„Die Betroffenen hängen an der Arbeit wie der Fixer an der Nadel“, sagte der Bonner Wirtschaftspsychologe Stefan Poppelreuter der „Bild“-Zeitung. Die Arbeitssüchtigen verbringen mehr Zeit mit Arbeit als mit Freizeit und zeigen ohne Arbeit die gleichen Entzugserscheinungen wie Drogensüchtige, so das Ergebnis des Wissenschaftlichen Instituts der AOK. 10,6 Prozent der Arbeitssüchtigen nehmen Medikamente, um leistungsfähiger zu sein.
Bundesweit sei jeder siebte Arbeitnehmer (14 Prozent) gefährdet, abhängig von Arbeit zu werden. Poppelreuter, der in Bonn die erste empirische Studie in Deutschland zu dem Thema leitete, unterscheidet vier Typen: entscheidungsunsichere, überfordert-unflexible, verbissene und schließlich überfordert-zwanghafte Arbeitssüchtige. Zu den gefährdeten Berufsgruppen zählen unter anderem Manager, Politiker und Führer großer Verbände, deren Ansehen, Macht und Einkommen von ihrem „unermüdlichen“ Einsatz abhängen, heißt es. Genauso trügen Erwerbstätige, die intensiv mit anderen Menschen arbeiten, etwa Ärzte, Sozialarbeiter und Lehrer, ein höheres Risiko, ihrer Arbeit zu verfallen.
Die Folgen können Schweißausbrüche, Magengeschwüre, Schlafstörungen und Herzrasen sein bis hin zum Herzinfarkt. Die Arbeit bildet den Mittelpunkt des Lebens, soziale Kontakte oder Hobbys spielen nur noch eine untergeordnete Rolle.
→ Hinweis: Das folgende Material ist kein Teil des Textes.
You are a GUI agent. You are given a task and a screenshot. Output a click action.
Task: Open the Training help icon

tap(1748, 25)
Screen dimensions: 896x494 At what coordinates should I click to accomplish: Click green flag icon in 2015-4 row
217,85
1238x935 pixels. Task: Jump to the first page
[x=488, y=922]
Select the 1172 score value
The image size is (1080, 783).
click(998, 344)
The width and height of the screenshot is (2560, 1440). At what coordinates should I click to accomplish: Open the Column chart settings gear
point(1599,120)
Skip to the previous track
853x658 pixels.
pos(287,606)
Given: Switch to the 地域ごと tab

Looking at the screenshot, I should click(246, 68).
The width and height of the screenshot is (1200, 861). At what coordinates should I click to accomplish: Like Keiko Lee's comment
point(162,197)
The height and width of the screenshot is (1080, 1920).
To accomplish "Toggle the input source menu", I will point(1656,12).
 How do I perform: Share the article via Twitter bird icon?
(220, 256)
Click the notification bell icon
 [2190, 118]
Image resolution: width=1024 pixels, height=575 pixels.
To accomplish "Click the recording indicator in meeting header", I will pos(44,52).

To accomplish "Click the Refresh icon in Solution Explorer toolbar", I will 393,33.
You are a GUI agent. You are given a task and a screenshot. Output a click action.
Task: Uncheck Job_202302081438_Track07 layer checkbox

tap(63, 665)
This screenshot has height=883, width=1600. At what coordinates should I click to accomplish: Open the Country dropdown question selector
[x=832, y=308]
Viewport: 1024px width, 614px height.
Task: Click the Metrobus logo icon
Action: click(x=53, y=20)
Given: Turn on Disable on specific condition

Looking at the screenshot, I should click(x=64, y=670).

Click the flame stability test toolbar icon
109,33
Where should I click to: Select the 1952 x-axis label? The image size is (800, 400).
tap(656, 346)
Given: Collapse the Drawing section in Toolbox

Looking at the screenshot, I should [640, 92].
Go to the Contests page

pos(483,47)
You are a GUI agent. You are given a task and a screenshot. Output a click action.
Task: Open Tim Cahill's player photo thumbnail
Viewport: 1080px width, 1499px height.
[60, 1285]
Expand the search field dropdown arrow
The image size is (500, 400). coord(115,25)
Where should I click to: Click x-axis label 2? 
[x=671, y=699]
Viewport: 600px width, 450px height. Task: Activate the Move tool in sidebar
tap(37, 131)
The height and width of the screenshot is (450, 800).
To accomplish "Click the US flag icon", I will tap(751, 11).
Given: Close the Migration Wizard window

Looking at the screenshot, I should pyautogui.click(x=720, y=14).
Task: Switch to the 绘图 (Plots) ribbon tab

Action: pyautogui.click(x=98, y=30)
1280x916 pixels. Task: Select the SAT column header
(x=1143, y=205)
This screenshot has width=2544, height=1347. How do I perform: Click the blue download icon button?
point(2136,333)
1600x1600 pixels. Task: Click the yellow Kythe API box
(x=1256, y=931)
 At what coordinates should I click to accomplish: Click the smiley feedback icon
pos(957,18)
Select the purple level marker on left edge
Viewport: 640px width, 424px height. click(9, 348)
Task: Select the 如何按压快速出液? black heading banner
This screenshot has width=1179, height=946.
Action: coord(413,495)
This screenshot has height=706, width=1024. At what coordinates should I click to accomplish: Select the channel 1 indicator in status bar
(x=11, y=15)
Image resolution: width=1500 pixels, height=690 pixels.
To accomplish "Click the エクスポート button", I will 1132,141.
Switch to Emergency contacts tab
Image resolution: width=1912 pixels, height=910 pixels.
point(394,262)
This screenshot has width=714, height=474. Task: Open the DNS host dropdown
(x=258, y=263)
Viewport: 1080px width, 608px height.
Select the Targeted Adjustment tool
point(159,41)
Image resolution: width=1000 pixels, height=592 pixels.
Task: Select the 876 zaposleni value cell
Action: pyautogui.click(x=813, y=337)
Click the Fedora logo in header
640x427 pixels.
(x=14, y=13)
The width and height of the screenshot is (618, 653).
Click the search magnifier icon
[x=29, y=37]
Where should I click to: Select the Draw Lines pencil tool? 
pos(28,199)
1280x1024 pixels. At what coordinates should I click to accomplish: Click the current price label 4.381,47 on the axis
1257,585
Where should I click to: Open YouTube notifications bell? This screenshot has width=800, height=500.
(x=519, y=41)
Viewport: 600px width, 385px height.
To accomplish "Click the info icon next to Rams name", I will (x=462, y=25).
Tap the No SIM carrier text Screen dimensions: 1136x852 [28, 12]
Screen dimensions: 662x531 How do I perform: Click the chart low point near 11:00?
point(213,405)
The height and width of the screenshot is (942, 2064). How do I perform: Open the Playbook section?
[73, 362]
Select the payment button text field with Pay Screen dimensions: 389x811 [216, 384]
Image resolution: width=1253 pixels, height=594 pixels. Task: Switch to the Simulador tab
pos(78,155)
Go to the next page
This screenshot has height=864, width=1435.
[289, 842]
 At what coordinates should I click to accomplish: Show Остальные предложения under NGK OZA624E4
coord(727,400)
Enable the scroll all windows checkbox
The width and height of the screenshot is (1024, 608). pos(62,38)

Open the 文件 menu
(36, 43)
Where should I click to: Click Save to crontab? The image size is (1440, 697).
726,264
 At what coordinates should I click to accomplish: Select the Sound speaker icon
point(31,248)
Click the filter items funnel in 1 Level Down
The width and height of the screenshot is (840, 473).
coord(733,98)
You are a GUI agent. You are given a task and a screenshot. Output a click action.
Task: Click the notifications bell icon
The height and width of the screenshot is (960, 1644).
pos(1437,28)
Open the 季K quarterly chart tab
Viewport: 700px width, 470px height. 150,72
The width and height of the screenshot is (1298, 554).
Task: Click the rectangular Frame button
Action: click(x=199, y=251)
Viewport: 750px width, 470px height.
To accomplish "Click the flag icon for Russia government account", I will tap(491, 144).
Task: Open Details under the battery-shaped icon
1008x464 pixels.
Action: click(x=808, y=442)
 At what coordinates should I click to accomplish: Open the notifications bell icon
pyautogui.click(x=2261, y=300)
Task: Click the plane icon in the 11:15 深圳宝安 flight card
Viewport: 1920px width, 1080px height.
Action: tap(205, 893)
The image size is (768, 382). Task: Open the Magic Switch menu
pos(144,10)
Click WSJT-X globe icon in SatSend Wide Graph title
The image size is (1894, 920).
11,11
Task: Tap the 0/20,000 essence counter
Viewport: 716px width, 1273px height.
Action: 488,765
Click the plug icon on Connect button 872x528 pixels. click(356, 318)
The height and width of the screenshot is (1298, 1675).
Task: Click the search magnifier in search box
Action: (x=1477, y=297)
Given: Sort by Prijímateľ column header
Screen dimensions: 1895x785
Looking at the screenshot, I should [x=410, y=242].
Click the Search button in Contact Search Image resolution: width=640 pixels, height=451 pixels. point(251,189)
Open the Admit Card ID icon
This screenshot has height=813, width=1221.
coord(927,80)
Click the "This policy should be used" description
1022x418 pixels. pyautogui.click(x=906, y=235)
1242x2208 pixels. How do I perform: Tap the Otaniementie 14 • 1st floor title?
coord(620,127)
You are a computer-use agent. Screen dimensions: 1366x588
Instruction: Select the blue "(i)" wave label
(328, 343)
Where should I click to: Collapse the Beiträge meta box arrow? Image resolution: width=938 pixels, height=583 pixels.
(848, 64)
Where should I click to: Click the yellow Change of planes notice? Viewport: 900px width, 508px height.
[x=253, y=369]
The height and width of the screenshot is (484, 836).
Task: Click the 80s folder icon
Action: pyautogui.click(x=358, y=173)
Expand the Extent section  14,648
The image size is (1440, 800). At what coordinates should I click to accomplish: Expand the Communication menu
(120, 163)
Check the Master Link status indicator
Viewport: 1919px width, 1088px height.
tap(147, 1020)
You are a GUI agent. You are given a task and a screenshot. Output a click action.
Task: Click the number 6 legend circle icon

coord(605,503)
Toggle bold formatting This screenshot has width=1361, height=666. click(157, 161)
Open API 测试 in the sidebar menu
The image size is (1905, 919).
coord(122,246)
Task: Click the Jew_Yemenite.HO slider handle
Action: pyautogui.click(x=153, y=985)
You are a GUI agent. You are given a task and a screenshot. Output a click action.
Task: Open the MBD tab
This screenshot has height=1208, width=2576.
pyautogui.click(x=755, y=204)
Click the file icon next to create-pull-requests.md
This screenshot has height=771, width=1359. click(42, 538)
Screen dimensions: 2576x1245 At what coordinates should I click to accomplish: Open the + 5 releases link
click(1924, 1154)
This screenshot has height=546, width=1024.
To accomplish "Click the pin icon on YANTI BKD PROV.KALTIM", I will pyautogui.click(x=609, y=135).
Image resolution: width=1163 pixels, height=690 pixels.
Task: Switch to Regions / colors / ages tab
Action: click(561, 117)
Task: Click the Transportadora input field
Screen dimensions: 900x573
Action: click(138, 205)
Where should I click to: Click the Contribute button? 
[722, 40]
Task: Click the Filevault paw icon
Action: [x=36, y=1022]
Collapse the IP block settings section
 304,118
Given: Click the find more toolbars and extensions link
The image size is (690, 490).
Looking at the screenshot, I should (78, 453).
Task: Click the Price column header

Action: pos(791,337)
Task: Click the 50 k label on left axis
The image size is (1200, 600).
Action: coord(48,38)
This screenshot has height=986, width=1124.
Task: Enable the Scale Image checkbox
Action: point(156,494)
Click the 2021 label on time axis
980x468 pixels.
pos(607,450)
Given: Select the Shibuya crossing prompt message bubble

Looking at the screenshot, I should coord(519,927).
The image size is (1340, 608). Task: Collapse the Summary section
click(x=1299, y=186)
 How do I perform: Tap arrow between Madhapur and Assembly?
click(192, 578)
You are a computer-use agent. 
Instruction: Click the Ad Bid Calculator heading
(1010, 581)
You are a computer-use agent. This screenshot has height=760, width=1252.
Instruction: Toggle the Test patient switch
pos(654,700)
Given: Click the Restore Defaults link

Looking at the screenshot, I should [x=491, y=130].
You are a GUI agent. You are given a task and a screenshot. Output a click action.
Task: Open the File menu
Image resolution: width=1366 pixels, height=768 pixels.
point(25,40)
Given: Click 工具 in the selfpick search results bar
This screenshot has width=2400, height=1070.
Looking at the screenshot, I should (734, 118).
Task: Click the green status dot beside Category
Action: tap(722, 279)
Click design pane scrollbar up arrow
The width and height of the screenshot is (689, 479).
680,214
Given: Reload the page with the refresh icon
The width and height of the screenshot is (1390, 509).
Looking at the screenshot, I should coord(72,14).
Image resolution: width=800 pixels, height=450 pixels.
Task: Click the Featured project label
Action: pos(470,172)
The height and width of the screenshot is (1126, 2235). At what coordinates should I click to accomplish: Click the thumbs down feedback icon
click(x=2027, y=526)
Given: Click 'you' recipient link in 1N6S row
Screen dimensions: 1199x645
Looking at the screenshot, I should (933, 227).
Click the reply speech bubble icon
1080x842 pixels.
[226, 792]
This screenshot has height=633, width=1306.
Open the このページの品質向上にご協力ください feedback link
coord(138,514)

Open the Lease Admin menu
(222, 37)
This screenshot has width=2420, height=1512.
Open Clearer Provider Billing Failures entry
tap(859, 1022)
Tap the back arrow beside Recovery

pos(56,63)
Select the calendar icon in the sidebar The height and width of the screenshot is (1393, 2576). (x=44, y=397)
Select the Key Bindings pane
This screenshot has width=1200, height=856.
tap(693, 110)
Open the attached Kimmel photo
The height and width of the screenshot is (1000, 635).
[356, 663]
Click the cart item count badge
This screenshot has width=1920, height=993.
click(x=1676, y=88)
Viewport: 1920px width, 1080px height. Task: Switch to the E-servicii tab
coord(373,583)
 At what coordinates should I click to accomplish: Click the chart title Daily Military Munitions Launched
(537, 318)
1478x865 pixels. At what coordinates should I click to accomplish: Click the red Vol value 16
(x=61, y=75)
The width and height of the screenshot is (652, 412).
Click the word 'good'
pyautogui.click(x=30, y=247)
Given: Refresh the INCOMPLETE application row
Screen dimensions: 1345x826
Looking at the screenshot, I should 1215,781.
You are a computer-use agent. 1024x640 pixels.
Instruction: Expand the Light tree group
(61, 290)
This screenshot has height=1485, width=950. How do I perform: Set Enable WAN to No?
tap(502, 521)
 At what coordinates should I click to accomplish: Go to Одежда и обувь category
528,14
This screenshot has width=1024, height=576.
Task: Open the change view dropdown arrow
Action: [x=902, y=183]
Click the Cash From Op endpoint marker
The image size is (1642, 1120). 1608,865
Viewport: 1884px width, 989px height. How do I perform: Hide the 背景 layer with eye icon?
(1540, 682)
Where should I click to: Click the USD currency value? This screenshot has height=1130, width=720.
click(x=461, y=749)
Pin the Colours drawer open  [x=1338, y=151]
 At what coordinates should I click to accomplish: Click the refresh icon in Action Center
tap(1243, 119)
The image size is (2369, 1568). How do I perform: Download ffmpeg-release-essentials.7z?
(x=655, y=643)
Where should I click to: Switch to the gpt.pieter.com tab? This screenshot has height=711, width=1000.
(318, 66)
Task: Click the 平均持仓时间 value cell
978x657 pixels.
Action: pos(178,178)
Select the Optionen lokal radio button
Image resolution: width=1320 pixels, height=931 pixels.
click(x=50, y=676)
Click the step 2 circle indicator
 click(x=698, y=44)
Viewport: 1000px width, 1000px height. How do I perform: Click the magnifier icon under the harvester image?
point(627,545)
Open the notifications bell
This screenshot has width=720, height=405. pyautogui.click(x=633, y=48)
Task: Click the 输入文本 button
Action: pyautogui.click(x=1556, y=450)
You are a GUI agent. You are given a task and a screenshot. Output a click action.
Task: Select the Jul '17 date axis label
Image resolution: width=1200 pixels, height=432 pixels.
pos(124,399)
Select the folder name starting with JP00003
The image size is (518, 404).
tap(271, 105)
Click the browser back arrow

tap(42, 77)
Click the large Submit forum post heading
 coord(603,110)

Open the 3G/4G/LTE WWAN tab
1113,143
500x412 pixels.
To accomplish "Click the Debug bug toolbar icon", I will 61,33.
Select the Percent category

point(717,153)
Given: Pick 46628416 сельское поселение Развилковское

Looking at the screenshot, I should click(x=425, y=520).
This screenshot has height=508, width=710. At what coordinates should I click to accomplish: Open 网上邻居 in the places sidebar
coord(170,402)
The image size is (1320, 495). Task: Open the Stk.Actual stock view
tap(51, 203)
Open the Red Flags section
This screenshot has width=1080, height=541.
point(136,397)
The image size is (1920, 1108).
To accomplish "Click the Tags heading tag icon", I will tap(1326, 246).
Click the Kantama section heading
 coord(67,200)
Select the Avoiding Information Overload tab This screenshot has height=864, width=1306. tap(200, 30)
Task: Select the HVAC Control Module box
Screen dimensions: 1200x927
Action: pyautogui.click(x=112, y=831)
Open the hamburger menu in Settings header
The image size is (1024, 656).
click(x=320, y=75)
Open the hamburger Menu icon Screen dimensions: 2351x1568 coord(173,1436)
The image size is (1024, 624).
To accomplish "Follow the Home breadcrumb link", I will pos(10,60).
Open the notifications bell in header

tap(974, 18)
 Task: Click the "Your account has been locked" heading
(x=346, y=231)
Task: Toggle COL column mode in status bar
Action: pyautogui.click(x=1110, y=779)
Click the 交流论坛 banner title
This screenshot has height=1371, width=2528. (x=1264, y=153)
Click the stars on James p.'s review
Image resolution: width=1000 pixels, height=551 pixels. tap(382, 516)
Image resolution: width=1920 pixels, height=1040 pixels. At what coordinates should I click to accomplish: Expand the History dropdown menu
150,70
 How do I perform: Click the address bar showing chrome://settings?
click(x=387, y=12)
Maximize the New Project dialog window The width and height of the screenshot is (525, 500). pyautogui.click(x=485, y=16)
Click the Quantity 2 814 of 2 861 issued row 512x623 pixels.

Am Arbeitsplatz fallen Arbeitssüchtige laut Poppelreuter oft dadurch auf, dass sie auch in nebensächlichen Dingen perfektionistisch sind, dass sie kaum delegieren können und Mühe haben, Prioritäten zu setzen.
Der Psychologe fordert daher, Arbeitssucht wie Glücksspiel- und Kaufsucht „als ernst zu nehmende Krankheit“ anzuerkennen. Das würde nicht nur Therapien erleichtern, sondern auch gezielte Vorsorgemaßnahmen in Betrieben ermöglichen.